===== Excerpt provided =====

Then there’s the flabbergasting pollination process. I won’t explain it in too much detail (you can find out more here). But suffice to say that pollination is via a specific flying insect, like a tiny wasp, that flies from the male fig fruit through a tiny hole into the female fruit. Farmers typically hang male fruit in the female trees to aid this process.
Out in the orchards, grower Halil Ayaz tells me that he can smell when his female trees are ready to be pollinated. He’s picking the trees with his wife Ayse using special hooked sticks to pull down the higher branches.
We visit a small village nearby, where the growers deliver consignments of fresh figs to satellite purchasing stations, where the figs are preliminary graded.
This is a picture of grower Hakan Turan dropping off a harvest:
Alara has six main stations around Bursa, which feed the main packing house – the most technologically advanced in the country. State-of-the-art lines process up to 100 tonnes of figs per day.
In the village purchasing house, figs are selected for size, quality and ripeness, with any rejects returned to the grower to sell on the domestic market.

===== Source data =====

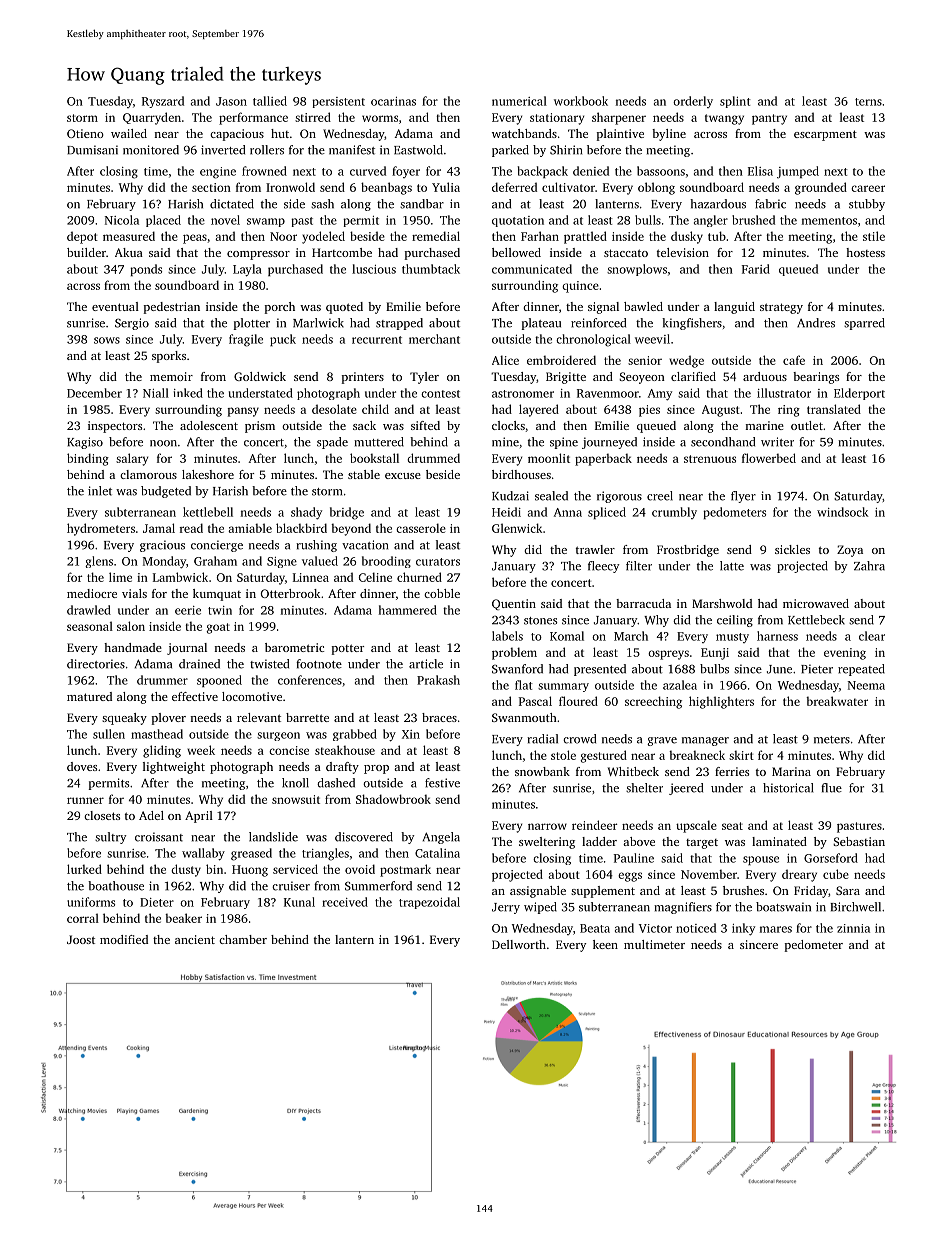  I want to click on filter, so click(639, 566).
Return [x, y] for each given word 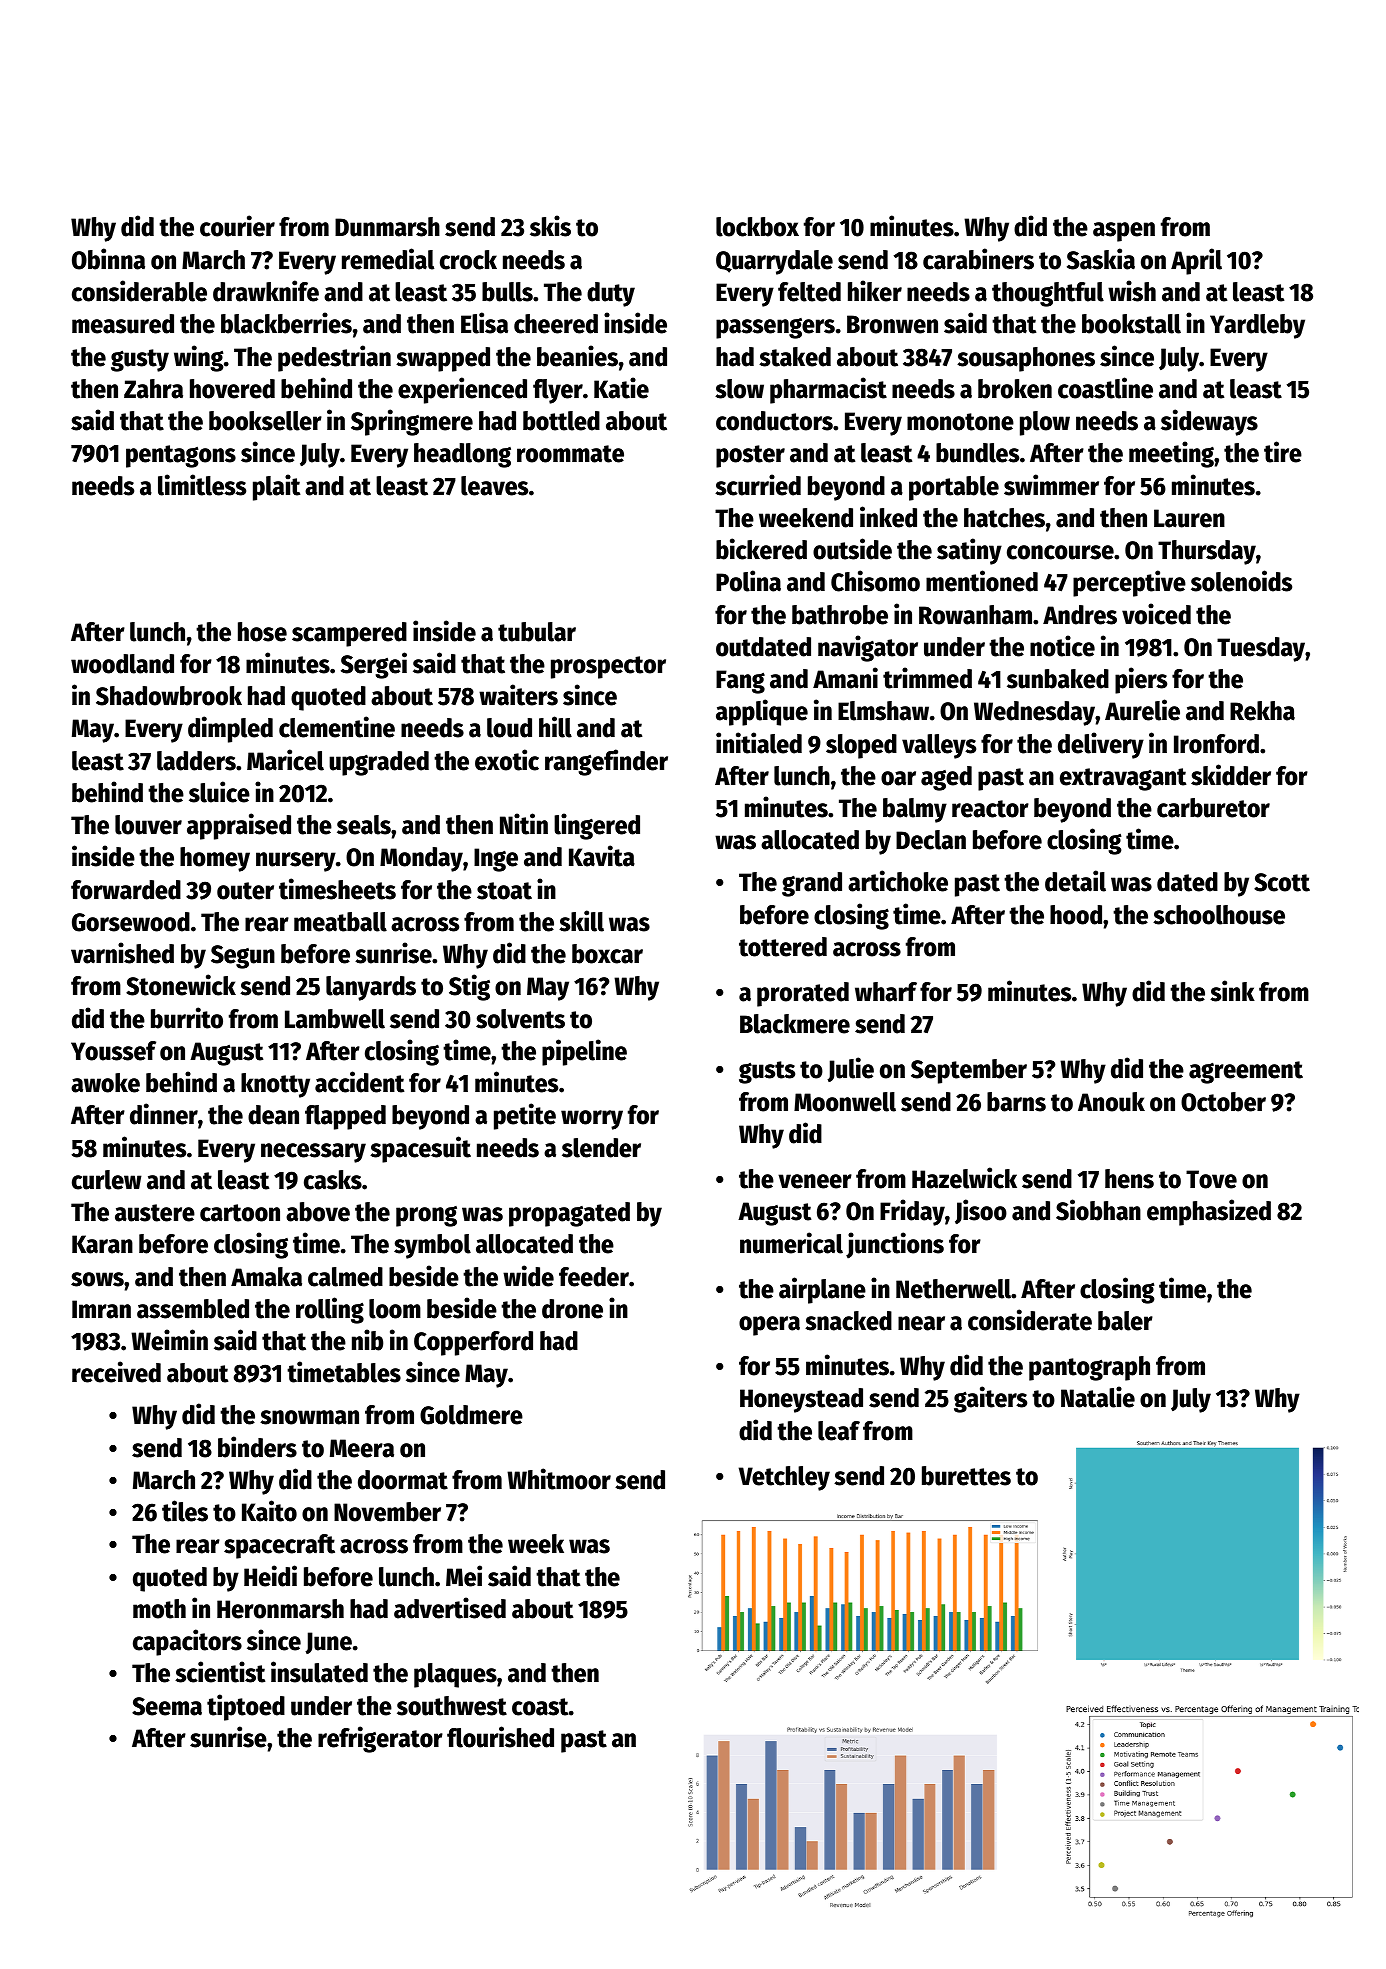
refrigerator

=====

**Task to complete:**
Copy word for word the part of the fig-growing passage above that begins with the words "This is a picture" and ends with "the domestic market.".

**The output:**
This is a picture of grower Hakan Turan dropping off a harvest:
Alara has six main stations around Bursa, which feed the main packing house – the most technologically advanced in the country. State-of-the-art lines process up to 100 tonnes of figs per day.
In the village purchasing house, figs are selected for size, quality and ripeness, with any rejects returned to the grower to sell on the domestic market.